— Start of Text section —

All the literatures mentioned above are incorporated herewith in their entirety for reference.

SUMMARY OF THE PRESENT INVENTION

A main object of present invention is to provide polyisoprene latex articles, wherein advantage properties of polyioprene are employed.

Another object of the present invention is to provide a polyisoprene emulsion for preparing polyisoprene latex articles.

Another object of the invention is to provide a manufacturing method for preparing the polyisoprene emulsion.

Another object of the present invention is to provide a manufacturing method for preparing latex articles from polyisoprene emulsion.

Accordingly, to accomplish the above objects, the present invention provides a polyisoprene emulsion, latex articles, which is made from 60-100 parts by weight of isoprene monometer and 5-50 parts by weight of one or more monometers selected from a group consisting of styrene, acrylates, and organic carboxylic acids, having a weight average molecular weight of 10⁴˜10⁵, pH of 6.0-7.0, viscosity of 5-20 cp(25° C.), solid content of 30-50%, and colloidal size of 100-200 nm.

— End of Text section —
— Start of Dataset excerpt —

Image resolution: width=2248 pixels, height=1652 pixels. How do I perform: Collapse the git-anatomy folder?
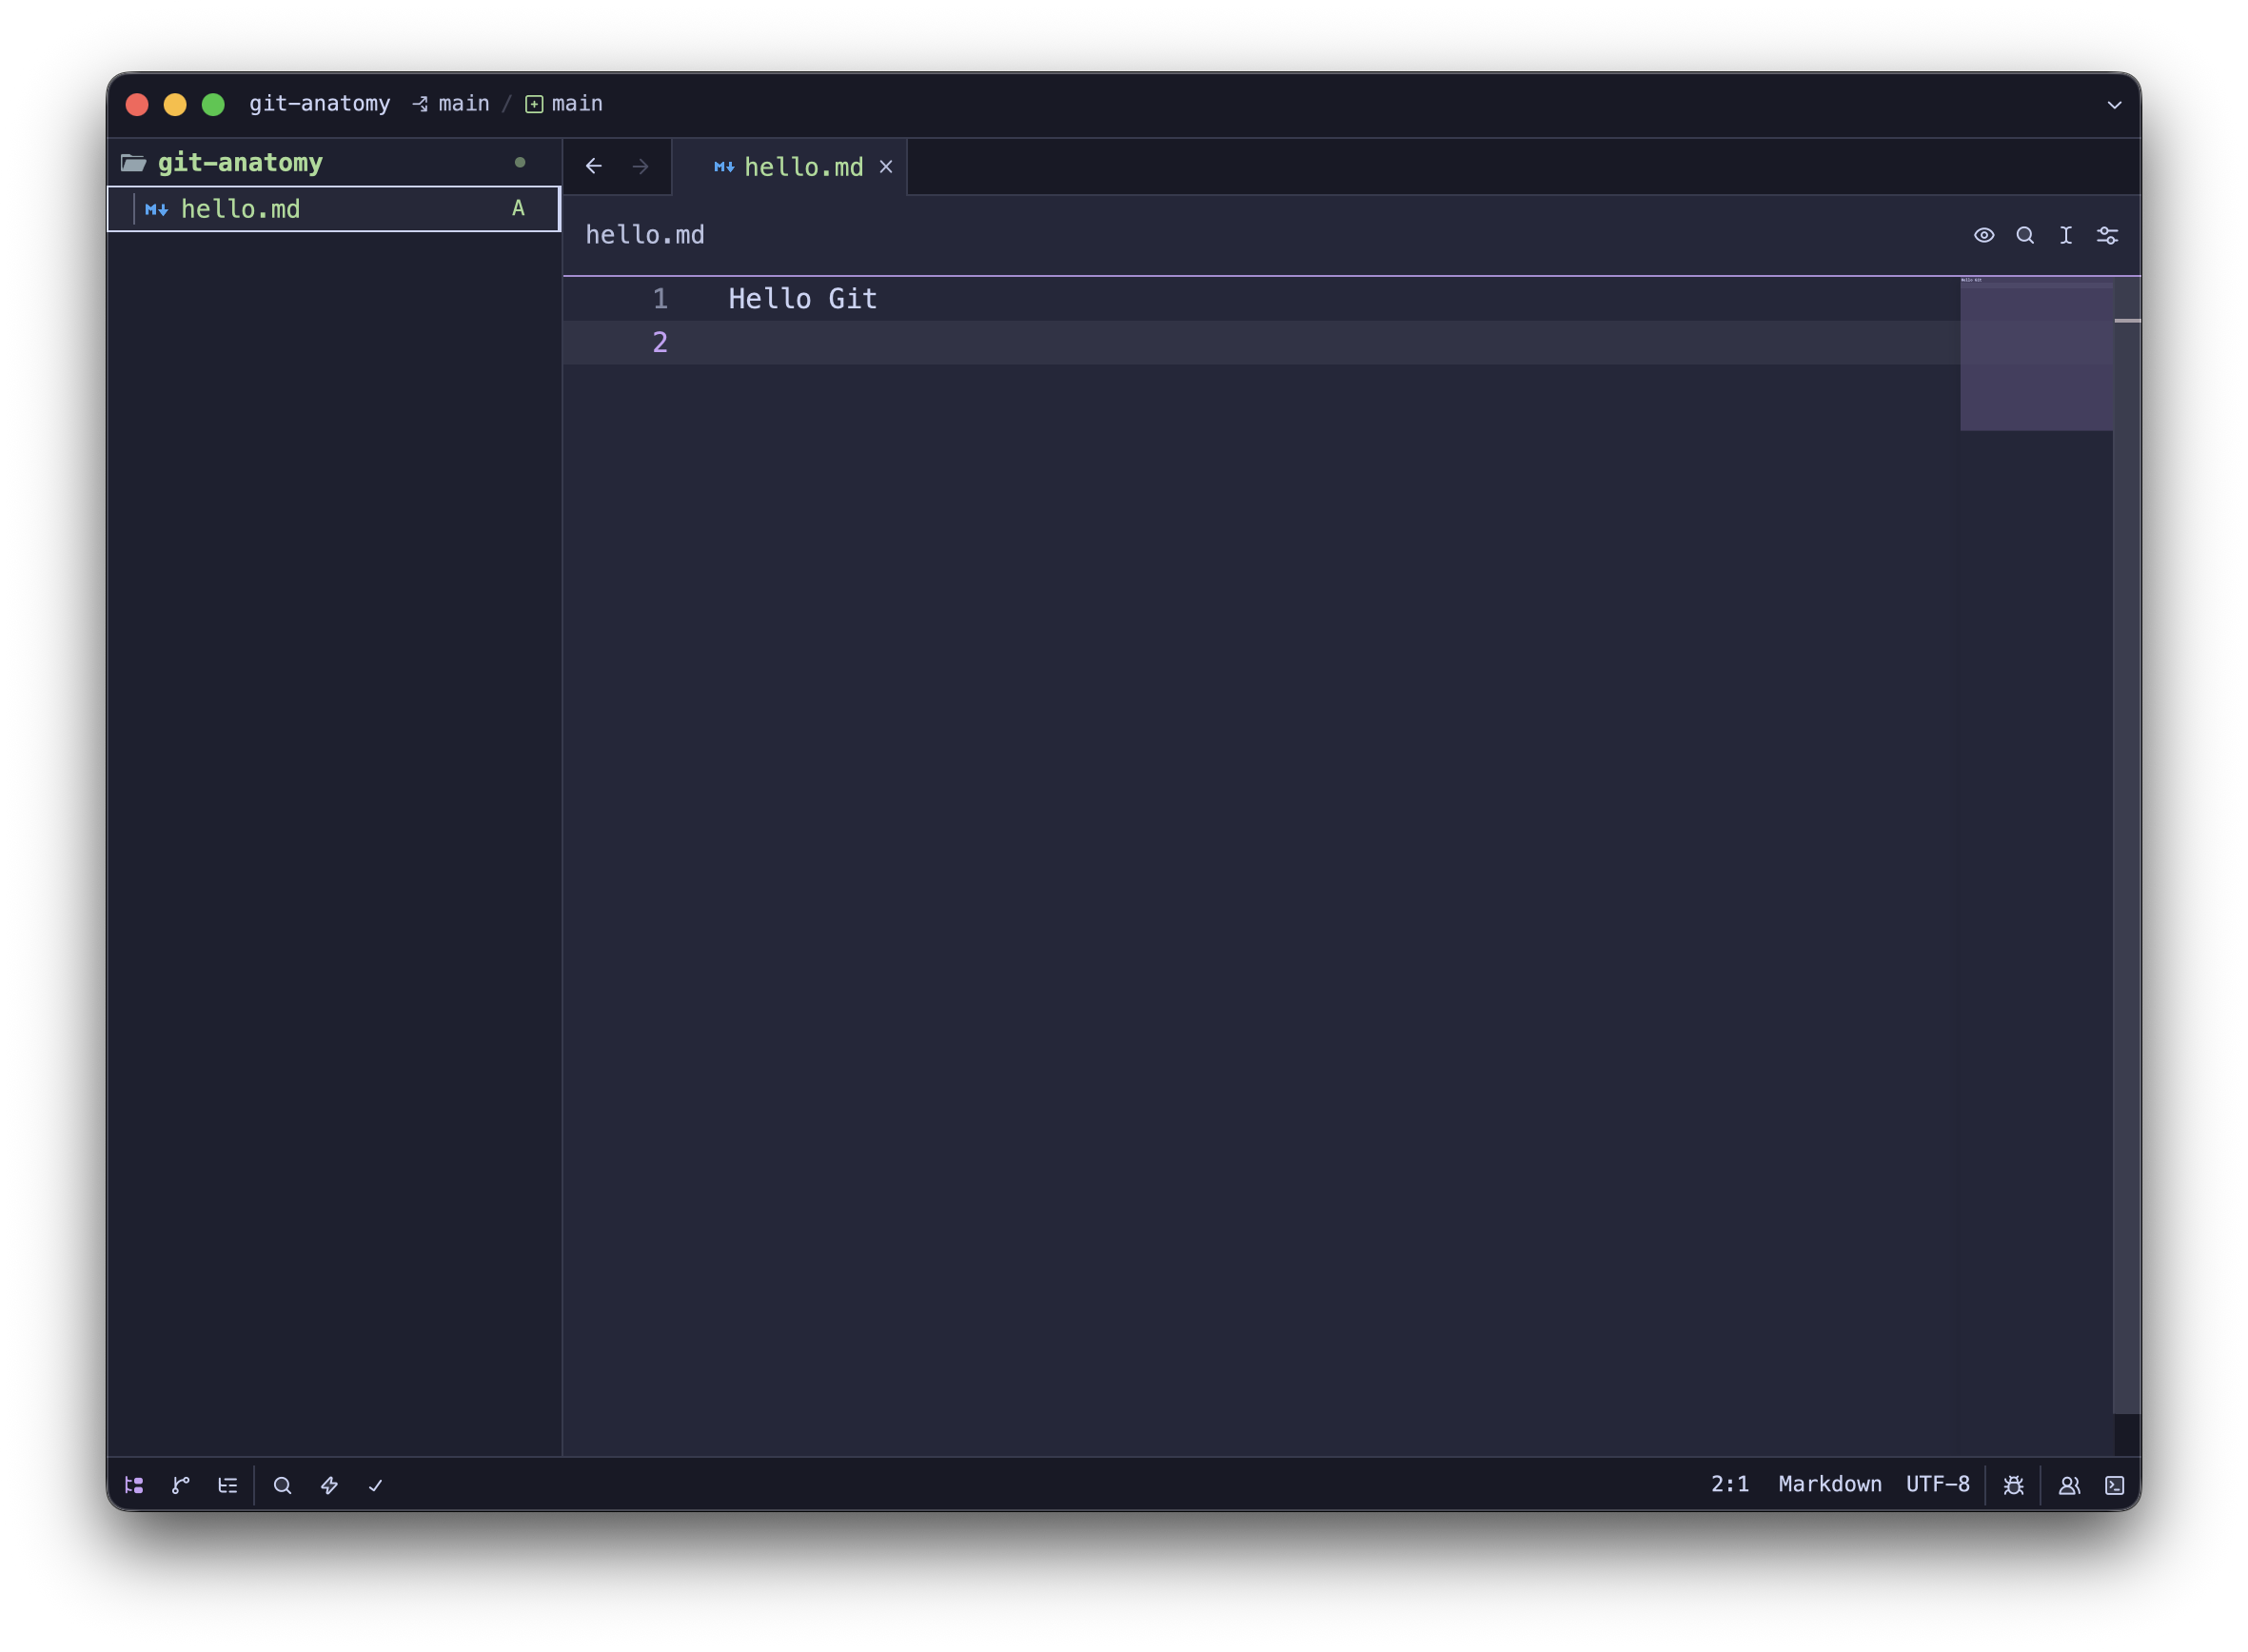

— End of Dataset excerpt —

Retype the polyisoprene passage above word for word, starting at "A main object" and ending at "the polyisoprene emulsion.".

Solution below:
A main object of present invention is to provide polyisoprene latex articles, wherein advantage properties of polyioprene are employed.

Another object of the present invention is to provide a polyisoprene emulsion for preparing polyisoprene latex articles.

Another object of the invention is to provide a manufacturing method for preparing the polyisoprene emulsion.